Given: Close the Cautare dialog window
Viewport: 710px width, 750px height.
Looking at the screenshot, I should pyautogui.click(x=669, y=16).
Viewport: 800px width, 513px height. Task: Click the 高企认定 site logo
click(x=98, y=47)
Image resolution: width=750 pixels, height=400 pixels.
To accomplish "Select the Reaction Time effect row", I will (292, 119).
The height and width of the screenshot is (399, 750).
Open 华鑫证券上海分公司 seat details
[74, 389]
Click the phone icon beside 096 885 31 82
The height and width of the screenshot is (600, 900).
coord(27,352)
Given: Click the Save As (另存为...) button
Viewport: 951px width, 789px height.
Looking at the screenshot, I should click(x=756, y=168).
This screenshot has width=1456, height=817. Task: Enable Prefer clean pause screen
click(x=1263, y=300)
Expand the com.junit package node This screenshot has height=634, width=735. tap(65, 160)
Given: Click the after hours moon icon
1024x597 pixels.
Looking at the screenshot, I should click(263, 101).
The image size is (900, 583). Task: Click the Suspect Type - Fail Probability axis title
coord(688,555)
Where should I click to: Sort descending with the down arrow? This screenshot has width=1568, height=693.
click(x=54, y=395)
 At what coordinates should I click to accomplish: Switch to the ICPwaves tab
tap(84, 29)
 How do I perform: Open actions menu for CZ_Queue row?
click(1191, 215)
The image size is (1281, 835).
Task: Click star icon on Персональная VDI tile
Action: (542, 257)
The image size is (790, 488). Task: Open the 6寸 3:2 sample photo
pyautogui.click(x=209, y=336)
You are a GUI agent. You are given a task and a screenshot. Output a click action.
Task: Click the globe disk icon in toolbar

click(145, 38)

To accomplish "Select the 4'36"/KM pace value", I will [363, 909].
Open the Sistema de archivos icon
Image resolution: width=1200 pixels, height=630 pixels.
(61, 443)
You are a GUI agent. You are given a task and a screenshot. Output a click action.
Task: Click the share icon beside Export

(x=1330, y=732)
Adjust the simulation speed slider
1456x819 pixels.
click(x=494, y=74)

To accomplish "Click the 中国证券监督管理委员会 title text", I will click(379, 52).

## Exercise requirements
Change "Viewport" to "Display" throughout the rows above, and leave everything else in them unchanged.

## Exercise answer
Given: Close the Cautare dialog window
Display: 710px width, 750px height.
Looking at the screenshot, I should pyautogui.click(x=669, y=16).
Display: 800px width, 513px height. Task: Click the 高企认定 site logo
click(x=98, y=47)
Image resolution: width=750 pixels, height=400 pixels.
To accomplish "Select the Reaction Time effect row", I will (292, 119).
The height and width of the screenshot is (399, 750).
Open 华鑫证券上海分公司 seat details
[74, 389]
Click the phone icon beside 096 885 31 82
The height and width of the screenshot is (600, 900).
coord(27,352)
Given: Click the Save As (另存为...) button
Display: 951px width, 789px height.
Looking at the screenshot, I should click(x=756, y=168).
This screenshot has width=1456, height=817. Task: Enable Prefer clean pause screen
click(x=1263, y=300)
Expand the com.junit package node This screenshot has height=634, width=735. tap(65, 160)
Given: Click the after hours moon icon
1024x597 pixels.
Looking at the screenshot, I should click(263, 101).
The image size is (900, 583). Task: Click the Suspect Type - Fail Probability axis title
coord(688,555)
Where should I click to: Sort descending with the down arrow? This screenshot has width=1568, height=693.
click(x=54, y=395)
 At what coordinates should I click to accomplish: Switch to the ICPwaves tab
tap(84, 29)
 How do I perform: Open actions menu for CZ_Queue row?
click(1191, 215)
The image size is (1281, 835).
Task: Click star icon on Персональная VDI tile
Action: (542, 257)
The image size is (790, 488). Task: Open the 6寸 3:2 sample photo
pyautogui.click(x=209, y=336)
You are a GUI agent. You are given a task and a screenshot. Output a click action.
Task: Click the globe disk icon in toolbar

click(145, 38)

To accomplish "Select the 4'36"/KM pace value", I will [363, 909].
Open the Sistema de archivos icon
Image resolution: width=1200 pixels, height=630 pixels.
(61, 443)
You are a GUI agent. You are given a task and a screenshot. Output a click action.
Task: Click the share icon beside Export

(x=1330, y=732)
Adjust the simulation speed slider
1456x819 pixels.
click(x=494, y=74)

To accomplish "Click the 中国证券监督管理委员会 title text", I will click(379, 52).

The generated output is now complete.